WHAT THE TASK REQUIRES >> Return all the data, word for word.

INPUT RECORDS >>
++++++++++

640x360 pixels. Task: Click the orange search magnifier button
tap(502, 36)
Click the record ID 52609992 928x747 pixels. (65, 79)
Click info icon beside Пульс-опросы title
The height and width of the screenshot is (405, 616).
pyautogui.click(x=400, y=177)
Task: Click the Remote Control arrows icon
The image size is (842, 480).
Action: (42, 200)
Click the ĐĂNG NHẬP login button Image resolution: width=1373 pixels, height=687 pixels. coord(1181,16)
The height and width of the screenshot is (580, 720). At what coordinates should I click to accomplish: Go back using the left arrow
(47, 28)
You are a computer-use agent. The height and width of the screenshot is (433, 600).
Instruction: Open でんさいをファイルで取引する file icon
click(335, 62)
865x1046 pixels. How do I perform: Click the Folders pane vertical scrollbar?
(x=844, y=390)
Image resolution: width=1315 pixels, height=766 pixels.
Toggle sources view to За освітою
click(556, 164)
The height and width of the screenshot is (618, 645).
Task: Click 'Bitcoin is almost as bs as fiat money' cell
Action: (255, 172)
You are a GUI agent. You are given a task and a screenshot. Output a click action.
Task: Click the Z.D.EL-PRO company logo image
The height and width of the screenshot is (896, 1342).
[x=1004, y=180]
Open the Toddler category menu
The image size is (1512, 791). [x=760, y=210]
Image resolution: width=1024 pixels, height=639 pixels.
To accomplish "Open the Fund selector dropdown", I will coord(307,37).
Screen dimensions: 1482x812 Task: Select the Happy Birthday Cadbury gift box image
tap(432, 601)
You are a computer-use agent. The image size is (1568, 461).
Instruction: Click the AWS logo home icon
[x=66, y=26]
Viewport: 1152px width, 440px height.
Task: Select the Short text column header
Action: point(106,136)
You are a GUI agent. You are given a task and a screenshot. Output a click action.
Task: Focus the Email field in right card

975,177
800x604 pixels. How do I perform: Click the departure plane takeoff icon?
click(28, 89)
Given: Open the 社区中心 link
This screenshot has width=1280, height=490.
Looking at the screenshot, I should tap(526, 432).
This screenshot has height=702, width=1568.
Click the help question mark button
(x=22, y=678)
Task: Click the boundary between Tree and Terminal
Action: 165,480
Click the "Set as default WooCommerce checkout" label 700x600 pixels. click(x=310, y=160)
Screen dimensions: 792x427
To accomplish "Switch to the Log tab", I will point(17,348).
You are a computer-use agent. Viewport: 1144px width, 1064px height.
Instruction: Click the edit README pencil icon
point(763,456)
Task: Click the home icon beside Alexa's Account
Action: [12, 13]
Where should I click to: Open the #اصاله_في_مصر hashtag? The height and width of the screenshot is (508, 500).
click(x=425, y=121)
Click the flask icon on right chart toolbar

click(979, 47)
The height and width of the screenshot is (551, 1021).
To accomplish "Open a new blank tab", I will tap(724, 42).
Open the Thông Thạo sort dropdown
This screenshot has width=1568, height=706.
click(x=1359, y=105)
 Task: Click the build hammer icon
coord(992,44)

++++++++++

TASK RESULT >>
640x360 pixels. Task: Click the orange search magnifier button
tap(502, 36)
Click the record ID 52609992 928x747 pixels. (65, 79)
Click info icon beside Пульс-опросы title
The height and width of the screenshot is (405, 616).
pyautogui.click(x=400, y=177)
Task: Click the Remote Control arrows icon
The image size is (842, 480).
Action: (42, 200)
Click the ĐĂNG NHẬP login button Image resolution: width=1373 pixels, height=687 pixels. coord(1181,16)
The height and width of the screenshot is (580, 720). At what coordinates should I click to accomplish: Go back using the left arrow
(47, 28)
You are a computer-use agent. The height and width of the screenshot is (433, 600).
Instruction: Open でんさいをファイルで取引する file icon
click(335, 62)
865x1046 pixels. How do I perform: Click the Folders pane vertical scrollbar?
(x=844, y=390)
Image resolution: width=1315 pixels, height=766 pixels.
Toggle sources view to За освітою
click(556, 164)
The height and width of the screenshot is (618, 645).
Task: Click 'Bitcoin is almost as bs as fiat money' cell
Action: (255, 172)
You are a GUI agent. You are given a task and a screenshot. Output a click action.
Task: Click the Z.D.EL-PRO company logo image
The height and width of the screenshot is (896, 1342).
[x=1004, y=180]
Open the Toddler category menu
The image size is (1512, 791). [x=760, y=210]
Image resolution: width=1024 pixels, height=639 pixels.
To accomplish "Open the Fund selector dropdown", I will coord(307,37).
Screen dimensions: 1482x812 Task: Select the Happy Birthday Cadbury gift box image
tap(432, 601)
You are a computer-use agent. The image size is (1568, 461).
Instruction: Click the AWS logo home icon
[x=66, y=26]
Viewport: 1152px width, 440px height.
Task: Select the Short text column header
Action: point(106,136)
You are a GUI agent. You are given a task and a screenshot. Output a click action.
Task: Focus the Email field in right card

975,177
800x604 pixels. How do I perform: Click the departure plane takeoff icon?
click(28, 89)
Given: Open the 社区中心 link
This screenshot has width=1280, height=490.
Looking at the screenshot, I should tap(526, 432).
This screenshot has height=702, width=1568.
Click the help question mark button
(x=22, y=678)
Task: Click the boundary between Tree and Terminal
Action: 165,480
Click the "Set as default WooCommerce checkout" label 700x600 pixels. click(x=310, y=160)
Screen dimensions: 792x427
To accomplish "Switch to the Log tab", I will point(17,348).
You are a computer-use agent. Viewport: 1144px width, 1064px height.
Instruction: Click the edit README pencil icon
point(763,456)
Task: Click the home icon beside Alexa's Account
Action: [12, 13]
Where should I click to: Open the #اصاله_في_مصر hashtag? The height and width of the screenshot is (508, 500).
click(x=425, y=121)
Click the flask icon on right chart toolbar

click(979, 47)
The height and width of the screenshot is (551, 1021).
To accomplish "Open a new blank tab", I will tap(724, 42).
Open the Thông Thạo sort dropdown
This screenshot has width=1568, height=706.
click(x=1359, y=105)
 Task: Click the build hammer icon
coord(992,44)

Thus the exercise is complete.